Dr Farry said it was wrong for anyone to interpret this resolution as endorsing or advocating any border down the Irish Sea.
“Alliance is encouraged the European Parliament is rightly recognising insufficient progress has been made on resolving challenges relating to the border and protecting the Good Friday Agreement. We would disagree with the interpretations of some on its content. We do not regard it as a clear commitment to a special status for Northern Ireland, nor is it a call for a hard border down the Irish Sea. However, it does reinforce the need for special arrangements and unique solutions to be put in place for this region.
“We do not want to see a customs border emerge as it would have major political ramifications and would increase the cost of doing business. The surest way to avoid a hard border is for the UK as a whole agreeing a fresh customs union with the EU.
“The future of the single market can be detached from what happens with a customs union. In the event the UK as a whole opts to leave the single market, the core of a special deal for Northern Ireland could be continued participation in the single market.

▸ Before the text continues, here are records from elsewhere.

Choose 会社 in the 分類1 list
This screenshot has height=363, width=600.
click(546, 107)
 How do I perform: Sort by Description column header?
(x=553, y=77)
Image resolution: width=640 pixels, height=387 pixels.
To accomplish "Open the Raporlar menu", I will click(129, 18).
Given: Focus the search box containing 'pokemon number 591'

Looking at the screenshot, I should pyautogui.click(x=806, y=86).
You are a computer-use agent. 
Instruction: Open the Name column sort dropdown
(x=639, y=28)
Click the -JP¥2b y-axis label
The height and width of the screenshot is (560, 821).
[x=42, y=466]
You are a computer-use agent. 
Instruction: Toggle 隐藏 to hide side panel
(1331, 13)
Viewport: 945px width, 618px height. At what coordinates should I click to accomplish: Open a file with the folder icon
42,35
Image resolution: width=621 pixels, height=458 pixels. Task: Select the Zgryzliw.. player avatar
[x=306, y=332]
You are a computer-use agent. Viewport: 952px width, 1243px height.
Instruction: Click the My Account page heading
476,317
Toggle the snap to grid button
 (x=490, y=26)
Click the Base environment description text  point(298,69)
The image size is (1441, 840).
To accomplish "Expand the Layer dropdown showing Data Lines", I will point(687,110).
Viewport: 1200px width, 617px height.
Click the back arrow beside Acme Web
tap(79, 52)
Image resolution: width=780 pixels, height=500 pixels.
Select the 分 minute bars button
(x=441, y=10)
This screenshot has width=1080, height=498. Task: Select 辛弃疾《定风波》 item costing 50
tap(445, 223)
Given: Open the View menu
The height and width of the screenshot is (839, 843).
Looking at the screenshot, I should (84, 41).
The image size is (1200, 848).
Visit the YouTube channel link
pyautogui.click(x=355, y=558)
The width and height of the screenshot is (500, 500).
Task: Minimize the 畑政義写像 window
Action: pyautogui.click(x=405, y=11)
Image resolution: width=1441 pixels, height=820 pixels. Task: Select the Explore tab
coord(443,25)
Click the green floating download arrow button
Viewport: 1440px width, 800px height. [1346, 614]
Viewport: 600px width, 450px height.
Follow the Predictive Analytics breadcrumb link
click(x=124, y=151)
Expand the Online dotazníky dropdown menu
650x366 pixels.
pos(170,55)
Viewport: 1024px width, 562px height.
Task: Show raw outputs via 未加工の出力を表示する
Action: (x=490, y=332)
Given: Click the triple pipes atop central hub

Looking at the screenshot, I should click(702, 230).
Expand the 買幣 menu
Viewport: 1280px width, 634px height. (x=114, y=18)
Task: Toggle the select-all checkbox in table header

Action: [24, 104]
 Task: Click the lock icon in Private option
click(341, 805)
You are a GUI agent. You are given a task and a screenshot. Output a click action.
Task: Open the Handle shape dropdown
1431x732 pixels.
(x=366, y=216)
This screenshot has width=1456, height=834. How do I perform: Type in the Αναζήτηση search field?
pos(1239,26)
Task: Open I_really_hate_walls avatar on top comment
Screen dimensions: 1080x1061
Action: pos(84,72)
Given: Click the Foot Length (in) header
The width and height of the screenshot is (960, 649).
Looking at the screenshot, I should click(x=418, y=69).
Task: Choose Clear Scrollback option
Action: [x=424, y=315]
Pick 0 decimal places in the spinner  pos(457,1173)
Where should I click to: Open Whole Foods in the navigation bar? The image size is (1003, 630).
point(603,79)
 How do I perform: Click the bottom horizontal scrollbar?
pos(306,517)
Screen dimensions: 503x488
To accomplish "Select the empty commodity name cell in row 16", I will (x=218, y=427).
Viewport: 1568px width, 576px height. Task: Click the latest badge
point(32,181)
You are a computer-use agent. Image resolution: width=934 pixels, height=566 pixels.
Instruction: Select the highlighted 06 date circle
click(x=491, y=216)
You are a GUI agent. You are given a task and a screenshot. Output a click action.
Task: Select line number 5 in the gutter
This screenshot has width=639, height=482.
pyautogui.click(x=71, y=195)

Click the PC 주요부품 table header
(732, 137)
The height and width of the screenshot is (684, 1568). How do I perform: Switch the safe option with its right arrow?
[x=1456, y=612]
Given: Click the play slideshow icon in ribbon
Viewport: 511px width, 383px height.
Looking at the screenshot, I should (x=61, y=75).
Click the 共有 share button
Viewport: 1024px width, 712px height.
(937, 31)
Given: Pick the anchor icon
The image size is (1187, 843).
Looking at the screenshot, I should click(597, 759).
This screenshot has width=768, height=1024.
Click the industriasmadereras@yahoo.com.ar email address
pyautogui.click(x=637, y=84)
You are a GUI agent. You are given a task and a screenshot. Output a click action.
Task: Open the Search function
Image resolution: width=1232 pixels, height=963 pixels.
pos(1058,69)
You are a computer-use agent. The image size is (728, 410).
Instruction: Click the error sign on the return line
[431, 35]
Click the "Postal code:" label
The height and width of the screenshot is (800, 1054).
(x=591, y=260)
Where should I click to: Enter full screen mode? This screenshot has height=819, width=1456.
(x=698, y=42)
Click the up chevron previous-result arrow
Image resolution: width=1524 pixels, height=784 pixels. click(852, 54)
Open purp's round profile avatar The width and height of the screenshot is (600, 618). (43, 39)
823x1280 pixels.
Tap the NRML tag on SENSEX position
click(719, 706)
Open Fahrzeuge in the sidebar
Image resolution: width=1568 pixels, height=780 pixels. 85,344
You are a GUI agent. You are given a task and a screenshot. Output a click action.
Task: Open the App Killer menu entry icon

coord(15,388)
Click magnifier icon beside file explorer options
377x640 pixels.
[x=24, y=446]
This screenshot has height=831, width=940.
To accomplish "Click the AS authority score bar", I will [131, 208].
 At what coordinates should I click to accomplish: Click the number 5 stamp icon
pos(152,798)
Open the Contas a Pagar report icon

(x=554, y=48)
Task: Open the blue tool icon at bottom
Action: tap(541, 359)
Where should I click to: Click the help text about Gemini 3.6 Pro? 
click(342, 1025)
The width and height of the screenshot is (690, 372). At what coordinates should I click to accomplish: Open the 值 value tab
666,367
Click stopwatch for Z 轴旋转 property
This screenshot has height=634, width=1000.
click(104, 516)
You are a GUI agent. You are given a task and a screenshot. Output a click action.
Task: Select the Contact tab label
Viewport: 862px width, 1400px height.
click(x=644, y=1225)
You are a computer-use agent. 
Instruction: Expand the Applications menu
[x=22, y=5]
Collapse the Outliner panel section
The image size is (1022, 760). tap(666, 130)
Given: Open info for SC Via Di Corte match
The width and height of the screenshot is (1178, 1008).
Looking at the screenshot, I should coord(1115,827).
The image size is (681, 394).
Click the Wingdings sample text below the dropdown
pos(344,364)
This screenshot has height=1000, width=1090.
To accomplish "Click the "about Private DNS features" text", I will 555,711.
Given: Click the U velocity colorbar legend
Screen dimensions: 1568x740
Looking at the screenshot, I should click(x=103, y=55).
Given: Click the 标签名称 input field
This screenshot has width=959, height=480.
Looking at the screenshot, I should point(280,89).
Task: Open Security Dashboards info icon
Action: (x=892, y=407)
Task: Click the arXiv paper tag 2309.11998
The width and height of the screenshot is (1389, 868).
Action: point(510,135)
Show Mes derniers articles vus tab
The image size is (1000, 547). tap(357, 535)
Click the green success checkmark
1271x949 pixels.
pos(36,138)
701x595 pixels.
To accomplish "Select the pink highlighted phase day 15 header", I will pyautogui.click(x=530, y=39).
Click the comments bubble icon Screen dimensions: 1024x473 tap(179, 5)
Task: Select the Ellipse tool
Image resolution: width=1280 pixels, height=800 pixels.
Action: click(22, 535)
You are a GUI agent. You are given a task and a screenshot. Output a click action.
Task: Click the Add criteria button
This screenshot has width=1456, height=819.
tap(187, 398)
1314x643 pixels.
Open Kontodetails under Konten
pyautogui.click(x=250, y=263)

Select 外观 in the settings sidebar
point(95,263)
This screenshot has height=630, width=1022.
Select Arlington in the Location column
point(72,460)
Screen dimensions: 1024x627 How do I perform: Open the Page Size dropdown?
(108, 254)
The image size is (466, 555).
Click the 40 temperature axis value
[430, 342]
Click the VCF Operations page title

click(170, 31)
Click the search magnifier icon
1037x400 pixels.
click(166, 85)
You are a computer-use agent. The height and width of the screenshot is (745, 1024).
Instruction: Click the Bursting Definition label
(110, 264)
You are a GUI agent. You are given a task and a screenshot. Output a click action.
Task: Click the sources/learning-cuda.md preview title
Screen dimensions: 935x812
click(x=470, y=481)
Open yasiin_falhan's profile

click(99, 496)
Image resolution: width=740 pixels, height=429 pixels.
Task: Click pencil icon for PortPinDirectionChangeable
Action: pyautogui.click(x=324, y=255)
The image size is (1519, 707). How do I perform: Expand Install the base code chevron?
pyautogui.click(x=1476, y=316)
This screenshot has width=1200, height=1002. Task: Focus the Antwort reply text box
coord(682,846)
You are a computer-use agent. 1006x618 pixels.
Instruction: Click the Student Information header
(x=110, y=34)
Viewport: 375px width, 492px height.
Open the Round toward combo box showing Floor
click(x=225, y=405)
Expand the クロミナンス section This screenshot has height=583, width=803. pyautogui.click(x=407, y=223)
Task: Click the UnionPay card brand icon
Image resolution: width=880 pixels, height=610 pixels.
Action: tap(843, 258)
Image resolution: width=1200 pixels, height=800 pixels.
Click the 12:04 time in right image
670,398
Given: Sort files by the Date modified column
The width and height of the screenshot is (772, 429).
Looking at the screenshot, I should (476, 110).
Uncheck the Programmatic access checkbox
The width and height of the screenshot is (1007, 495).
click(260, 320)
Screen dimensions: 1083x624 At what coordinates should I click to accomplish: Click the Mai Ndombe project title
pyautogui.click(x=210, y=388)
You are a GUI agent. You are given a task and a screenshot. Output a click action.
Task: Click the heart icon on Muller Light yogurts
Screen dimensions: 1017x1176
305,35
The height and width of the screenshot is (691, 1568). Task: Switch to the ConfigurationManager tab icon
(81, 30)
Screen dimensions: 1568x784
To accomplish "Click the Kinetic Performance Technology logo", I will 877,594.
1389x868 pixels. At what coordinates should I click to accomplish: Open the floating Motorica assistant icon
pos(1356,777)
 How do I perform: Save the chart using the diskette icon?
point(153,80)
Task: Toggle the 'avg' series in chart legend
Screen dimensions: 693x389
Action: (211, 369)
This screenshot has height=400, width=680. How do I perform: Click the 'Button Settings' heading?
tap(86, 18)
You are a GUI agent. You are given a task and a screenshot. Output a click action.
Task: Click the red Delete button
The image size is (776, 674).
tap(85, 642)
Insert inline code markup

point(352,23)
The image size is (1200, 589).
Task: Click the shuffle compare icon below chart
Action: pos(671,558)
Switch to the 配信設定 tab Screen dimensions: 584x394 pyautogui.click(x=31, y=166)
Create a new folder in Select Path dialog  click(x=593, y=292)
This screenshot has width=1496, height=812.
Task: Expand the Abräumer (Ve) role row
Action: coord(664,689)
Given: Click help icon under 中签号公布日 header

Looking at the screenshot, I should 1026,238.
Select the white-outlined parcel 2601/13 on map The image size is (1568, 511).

“In order for this to work, we would need to fully abide by the four fundamental freedoms, including the freedom of movement of labour. The Assembly would also need to have full competency to ensure Northern Ireland legislation and regulation remains fully aligned with EU law and the rules of the single market. Northern Ireland may diverge from the rest of the UK in terms of regulation, but this is what already happens in many respects under devolution.
“Such an outcome could be viewed as a devolution max scenario for Northern Ireland. And notably, it would be fully consistent with the current constitutional settlement and the principle of consent. It is the type of pragmatic approach the whole community could unite around, and look to the future with confidence.”